Background
Chronic pain affects more than 6 million Canadians. Patients need to be involved in setting research priorities to ensure a focus on areas important to those who will be most impacted by the results.
Aims
The aim of this study was to leverage patient experiences to identify chronic pain research priorities in Canada.
Method
The process was informed by the James Lind Alliance. After gathering an exhaustive list of questions using surveys, town hall meetings, interviews, and social media consultations, we used a computerized Delphi with four successive iterations to select the final list of research priorities. The final Delphi round was conducted by a panel of ten patients living with chronic pain and ten clinicians from different disciplines.
Results
We received more than 5000 suggestions from 1500 people. The Delphi process led to the identification of 14 questions fitting under the following 4 themes: (1) improving knowledge and competencies in chronic pain; (2) improving patient-centered chronic pain care; (3) preventing chronic pain and reducing associated symptoms; and (4) improving access to and coordination of patient-centered chronic pain care.
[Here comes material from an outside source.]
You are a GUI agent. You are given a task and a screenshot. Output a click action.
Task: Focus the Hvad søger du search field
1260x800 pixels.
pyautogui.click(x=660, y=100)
Challenges included the issue of chronic pain being ubiquitous to many diseases, leading to many initial suggestions focusing on these diseases. We also identified the need for further engagement efforts with marginalized groups in order to validate the priorities identified or identify different sets of priorities specific to these groups.
Conclusion
The priorities identified can guide patient-oriented chronic pain research to ultimately improve the care offered to people living with chronic pain.